» WHAT THE EXERCISE ASKS: Reproduce exactly the line with "مقالات موسى البلوي رحمه الله (60, 1892)" and every line that follows it below, up to and including the last one. Do not include pictures or anything else.

» DATA FOR THE TASK:
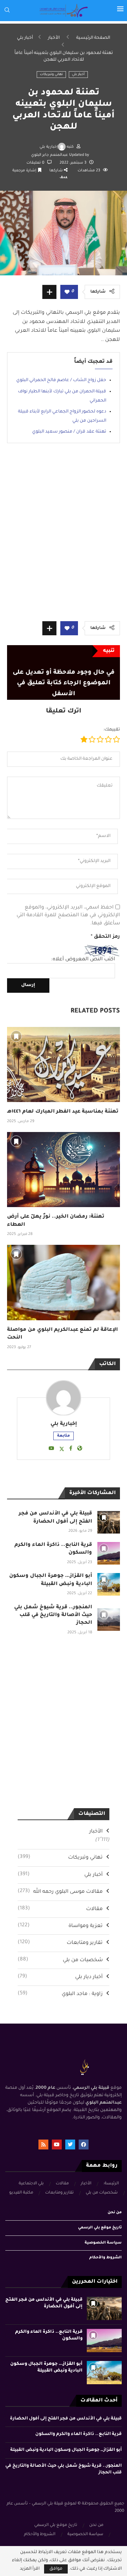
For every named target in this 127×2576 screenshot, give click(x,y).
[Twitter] (70, 2144)
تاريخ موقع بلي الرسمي (100, 2228)
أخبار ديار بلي (60, 1977)
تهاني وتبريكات (51, 75)
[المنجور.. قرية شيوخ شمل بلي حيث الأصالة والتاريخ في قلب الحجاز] (108, 1619)
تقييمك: (111, 729)
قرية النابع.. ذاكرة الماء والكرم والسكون (78, 2434)
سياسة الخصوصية (103, 2243)
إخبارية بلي (49, 147)
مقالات (60, 1909)
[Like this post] (67, 292)
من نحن (115, 2212)
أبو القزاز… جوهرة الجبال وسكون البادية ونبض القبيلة (66, 2450)
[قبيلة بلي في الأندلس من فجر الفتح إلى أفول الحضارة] (108, 1522)
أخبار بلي (25, 38)
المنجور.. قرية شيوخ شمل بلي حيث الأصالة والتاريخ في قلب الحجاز (53, 1615)
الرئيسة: (111, 2184)
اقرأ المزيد (30, 2568)
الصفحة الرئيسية (93, 38)
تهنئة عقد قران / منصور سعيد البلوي (69, 431)
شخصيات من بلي (60, 1960)
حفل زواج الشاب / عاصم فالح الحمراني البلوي (61, 380)
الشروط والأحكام (105, 2258)
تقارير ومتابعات (60, 1943)
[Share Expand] (49, 292)
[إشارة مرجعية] (16, 1036)
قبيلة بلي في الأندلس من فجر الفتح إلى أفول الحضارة (66, 2418)
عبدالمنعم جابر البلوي (50, 155)
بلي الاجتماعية (31, 2184)
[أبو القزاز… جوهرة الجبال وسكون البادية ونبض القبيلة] (108, 1584)
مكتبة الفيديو (21, 2193)
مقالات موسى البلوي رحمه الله (60, 1892)
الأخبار (54, 38)
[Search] (7, 10)
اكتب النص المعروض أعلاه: (83, 959)
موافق (55, 2568)
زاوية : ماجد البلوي (60, 1994)
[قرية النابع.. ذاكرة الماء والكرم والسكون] (108, 1553)
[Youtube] (57, 2144)
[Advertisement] (63, 537)
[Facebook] (84, 2144)
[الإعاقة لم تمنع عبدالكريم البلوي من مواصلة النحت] (63, 1282)
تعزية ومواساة (60, 1926)
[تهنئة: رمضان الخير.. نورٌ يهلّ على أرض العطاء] (63, 1169)
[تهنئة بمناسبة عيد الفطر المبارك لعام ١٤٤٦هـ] (63, 1064)
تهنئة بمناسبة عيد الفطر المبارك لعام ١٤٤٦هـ (63, 1112)
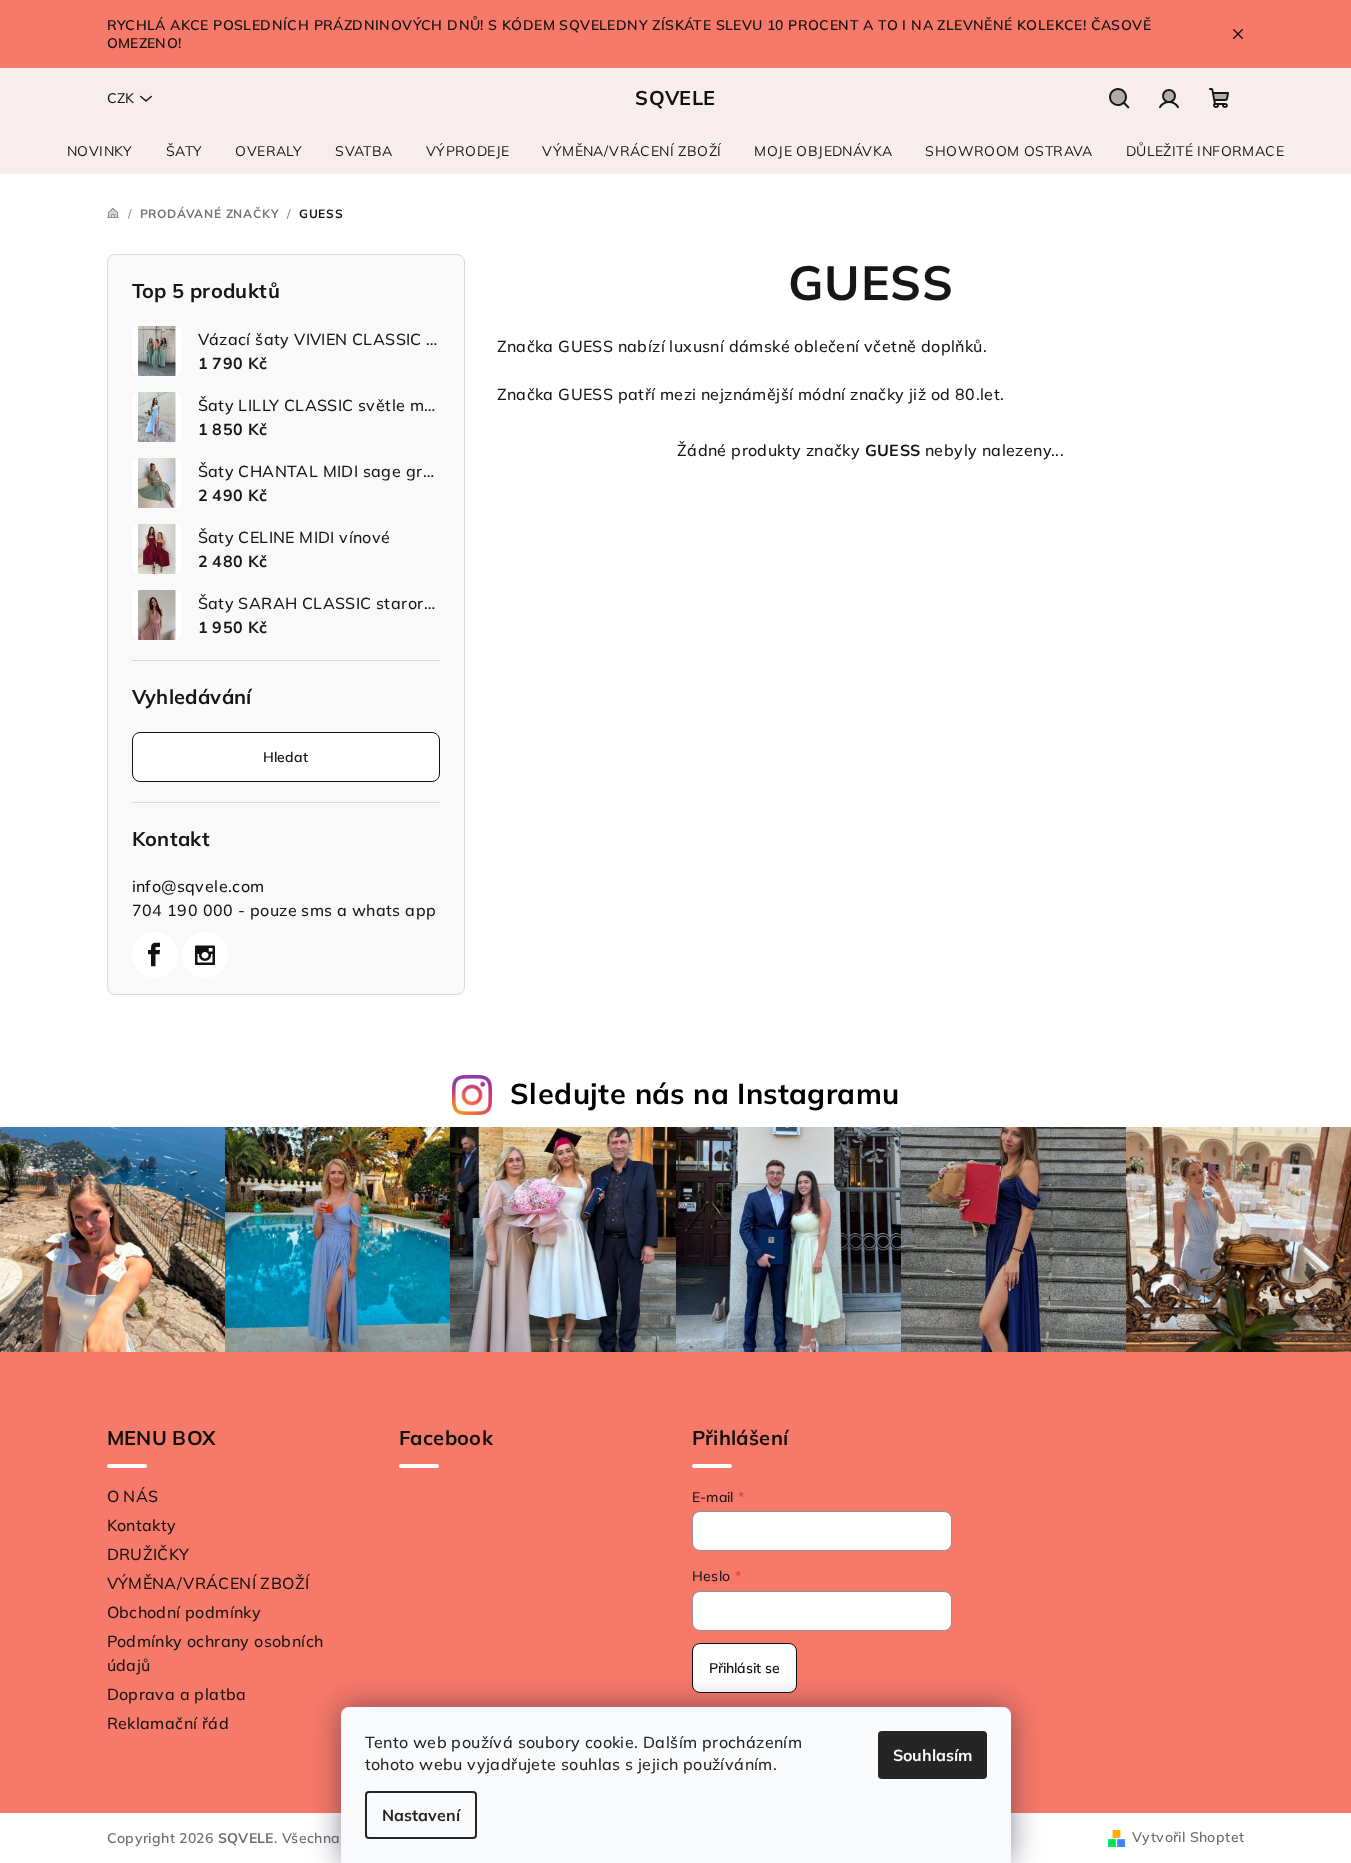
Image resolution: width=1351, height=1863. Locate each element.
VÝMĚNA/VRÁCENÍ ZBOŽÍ (208, 1583)
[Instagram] (205, 955)
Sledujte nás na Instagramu (704, 1093)
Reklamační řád (168, 1723)
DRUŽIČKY (148, 1554)
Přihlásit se (744, 1668)
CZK (120, 98)
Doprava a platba (177, 1694)
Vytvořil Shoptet (1188, 1837)
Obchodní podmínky (184, 1612)
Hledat (285, 757)
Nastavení (421, 1815)
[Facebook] (155, 955)
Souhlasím (932, 1755)
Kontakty (142, 1525)
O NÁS (133, 1496)
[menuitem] (100, 151)
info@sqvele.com (198, 886)
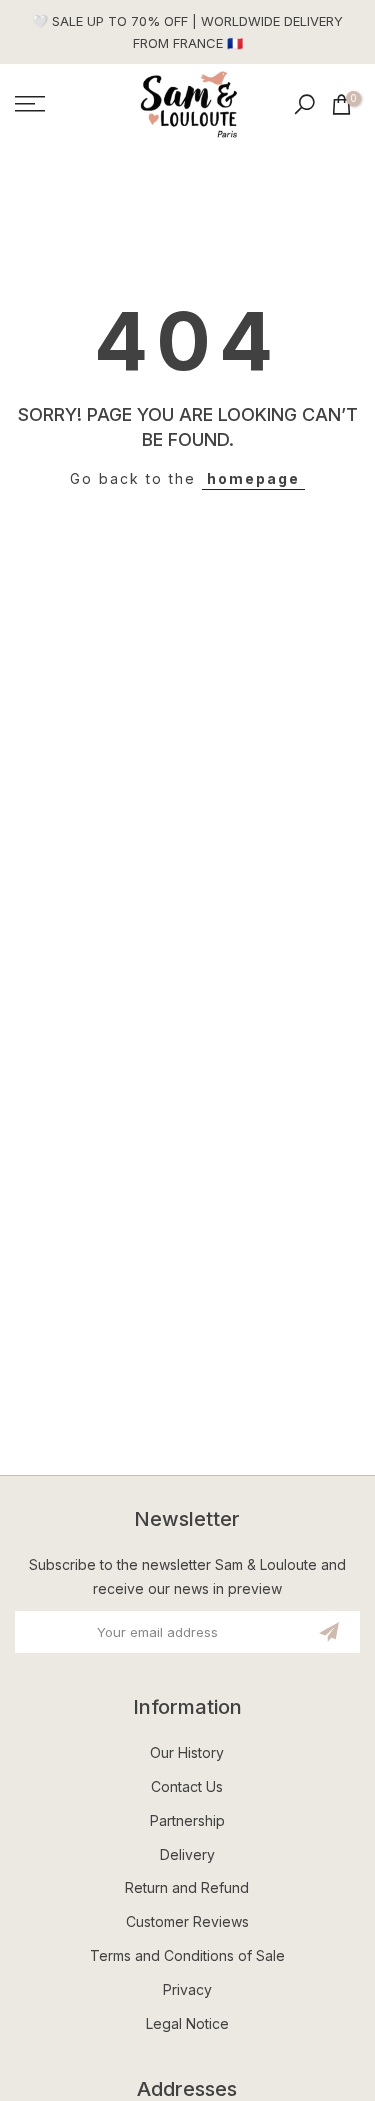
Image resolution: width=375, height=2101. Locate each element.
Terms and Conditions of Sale (187, 1955)
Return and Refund (187, 1887)
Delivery (187, 1854)
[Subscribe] (329, 1632)
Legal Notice (187, 2023)
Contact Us (187, 1786)
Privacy (187, 1989)
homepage (253, 478)
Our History (187, 1752)
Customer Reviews (187, 1921)
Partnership (187, 1820)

» THE COMPLETED TASK:
مقالات موسى البلوي رحمه الله (60, 1892)
الأخبار (54, 38)
[Search] (7, 10)
اكتب النص المعروض أعلاه: (83, 959)
موافق (55, 2568)
زاوية : ماجد البلوي (60, 1994)
[قرية النابع.. ذاكرة الماء والكرم والسكون] (108, 1553)
[Youtube] (57, 2144)
[Advertisement] (63, 537)
[Facebook] (84, 2144)
[الإعاقة لم تمنع عبدالكريم البلوي من مواصلة النحت] (63, 1282)
تعزية ومواساة (60, 1926)
[تهنئة: رمضان الخير.. نورٌ يهلّ على أرض العطاء] (63, 1169)
[تهنئة بمناسبة عيد الفطر المبارك لعام ١٤٤٦هـ] (63, 1064)
تهنئة بمناسبة عيد الفطر المبارك لعام ١٤٤٦هـ (63, 1112)
Image resolution: width=1351, height=1863. Locate each element.
VÝMĚNA/VRÁCENÍ ZBOŽÍ (208, 1583)
[Instagram] (205, 955)
Sledujte nás na Instagramu (704, 1093)
Reklamační řád (168, 1723)
DRUŽIČKY (148, 1554)
Přihlásit se (744, 1668)
CZK (120, 98)
Doprava a platba (177, 1694)
Vytvořil Shoptet (1188, 1837)
Obchodní podmínky (184, 1612)
Hledat (285, 757)
Nastavení (421, 1815)
[Facebook] (155, 955)
Souhlasím (932, 1755)
Kontakty (142, 1525)
O NÁS (133, 1496)
[menuitem] (100, 151)
info@sqvele.com (198, 886)
Image resolution: width=375, height=2101. Locate each element.
Terms and Conditions of Sale (187, 1955)
Return and Refund (187, 1887)
Delivery (187, 1854)
[Subscribe] (329, 1632)
Legal Notice (187, 2023)
Contact Us (187, 1786)
Privacy (187, 1989)
homepage (253, 478)
Our History (187, 1752)
Customer Reviews (187, 1921)
Partnership (187, 1820)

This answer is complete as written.